I materiali di Matdid sono scaricabili liberamente come supporto per lezioni di italiano. Ne è vietata la pubblicazione su carta o in formato digitale salvo autorizzazione.

Parlando dei dischi d’oro o di platino, pensiamo di solito ai cantanti pop o rock, oppure ai rapper. Ma il primo disco ad essere venduto in più di un milione di copie conteneva la registrazione di… un’aria d’opera! È  ufficiale ed è documentato sul Guinness dei primati (The Guinness Book of Records): nell’anno 1902 Enrico Caruso ha registrato un’aria che ha avuto un successo colossale, in particolare successo commerciale. Non è "Nessun dorma" dalla Turandot di Puccini che è diventata popolarissima specialmente negli ultimi decenni, ma si tratta dell’aria Vesti la Giubba (conosciuta anche come Ridi, pagliaccio) dall’opera Pagliacci di Ruggero Leoncavallo.


L’opera racconta la storia di un teatro ambulante: il padrone del teatro, Canio, che interpreta il ruolo del pagliaccio (clown), scopre l’infedeltà di sua moglie, Nedda, e la uccide. Si dice che la trama sia basata su una storia vera che Leoncavallo aveva sentito raccontare da suo padre che era un giudice.

Nell’opera Canio canta Vesti la Giubba quando, subito dopo aver scoperto l’infedeltà della moglie, deve comunque salire sul palcoscenico, recitare il suo ruolo e far ridere il pubblico.


Diventata una delle più famose arie d’opera in assoluto, Vesti la Giubba è stata interpretata da moltissimi cantanti, e non solo lirici (se l’opera non fa per voi, potete ascolatare la versione di Mina). L’aria di Canio è stata poi citata nelle canzoni (It’s a Hard Life dei Queen), nei cartoni animati (puntata The Italian Bob di The Simpsons, puntata Va in onda il varietà di Masha e Orso) e pure nelle pubblicità (Rice Krispies, Coca Cola).

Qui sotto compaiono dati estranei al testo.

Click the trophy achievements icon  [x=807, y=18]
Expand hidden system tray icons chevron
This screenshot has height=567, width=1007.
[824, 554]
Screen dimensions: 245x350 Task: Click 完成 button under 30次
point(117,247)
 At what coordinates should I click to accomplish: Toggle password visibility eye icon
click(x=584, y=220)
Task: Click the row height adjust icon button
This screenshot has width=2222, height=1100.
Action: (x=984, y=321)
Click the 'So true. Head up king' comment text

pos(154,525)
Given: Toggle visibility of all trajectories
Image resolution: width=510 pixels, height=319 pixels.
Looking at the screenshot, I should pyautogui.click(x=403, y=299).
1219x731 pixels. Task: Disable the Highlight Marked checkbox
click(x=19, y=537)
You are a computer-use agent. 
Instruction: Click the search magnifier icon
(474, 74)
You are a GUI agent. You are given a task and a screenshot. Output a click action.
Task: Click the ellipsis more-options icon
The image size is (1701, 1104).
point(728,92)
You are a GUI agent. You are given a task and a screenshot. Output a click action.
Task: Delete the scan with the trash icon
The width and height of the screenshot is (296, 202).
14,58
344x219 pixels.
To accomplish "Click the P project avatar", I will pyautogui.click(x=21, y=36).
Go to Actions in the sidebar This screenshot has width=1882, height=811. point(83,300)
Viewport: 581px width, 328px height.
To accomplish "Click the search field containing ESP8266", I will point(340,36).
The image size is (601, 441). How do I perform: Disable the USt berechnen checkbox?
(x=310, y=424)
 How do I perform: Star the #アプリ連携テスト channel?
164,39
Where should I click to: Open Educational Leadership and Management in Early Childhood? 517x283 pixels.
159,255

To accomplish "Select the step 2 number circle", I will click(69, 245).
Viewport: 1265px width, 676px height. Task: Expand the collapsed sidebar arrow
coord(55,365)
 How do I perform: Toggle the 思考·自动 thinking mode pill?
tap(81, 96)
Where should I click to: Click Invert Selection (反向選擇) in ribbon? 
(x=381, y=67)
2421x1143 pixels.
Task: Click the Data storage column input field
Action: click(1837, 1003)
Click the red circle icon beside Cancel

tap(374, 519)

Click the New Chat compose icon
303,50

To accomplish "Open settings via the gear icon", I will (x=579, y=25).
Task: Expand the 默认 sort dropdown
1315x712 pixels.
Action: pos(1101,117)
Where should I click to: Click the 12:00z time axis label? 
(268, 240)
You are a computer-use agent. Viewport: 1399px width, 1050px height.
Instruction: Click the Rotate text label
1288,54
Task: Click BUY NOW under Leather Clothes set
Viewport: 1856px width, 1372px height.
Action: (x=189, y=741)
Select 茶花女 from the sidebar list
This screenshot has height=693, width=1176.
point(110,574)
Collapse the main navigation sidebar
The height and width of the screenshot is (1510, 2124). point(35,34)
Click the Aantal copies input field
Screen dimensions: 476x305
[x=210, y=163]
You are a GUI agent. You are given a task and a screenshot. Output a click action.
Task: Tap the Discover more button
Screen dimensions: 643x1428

Ma questa aria ha un’altra caratteristica importante: la lingua. Pur essendo scritto nel 1892, il testo si capisce anche oggi abbastanza facilmente. Provate a leggerlo:


Recitar! Mentre preso dal delirio,

non so più quel che dico,

e quel che faccio!

Eppur è d'uopo, sforzati!

Bah! Sei tu forse un uom?

Tu se' Pagliaccio!


Vesti la giubba e la faccia infarina.

La gente paga, e rider vuole qua.

E se Arlecchin t'invola Colombina,

ridi, Pagliaccio, e ognun applaudirà!


Tramuta in lazzi lo spasmo ed il pianto

in una smorfia il singhiozzo e 'l dolor, Ah!

Ridi, Pagliaccio,

sul tuo amore infranto!

Ridi del duol, che t'avvelena il cor!


Almeno l’idea generale è chiara, no? Ora vediamo il testo più in dettaglio:


Recitar! Mentre preso dal delirio

Commenti: recitar invece che recitare – la ‘perdita’ della vocale finale in particolare dopo L, R, N serve a scopi ritmici: si usa nei testi poetici ma anche nelle frasi ordinarie come ‘mal di testa’ (invece che male di testa), ‘far ridere’ (invece che fare ridere), qualcun altro ecc.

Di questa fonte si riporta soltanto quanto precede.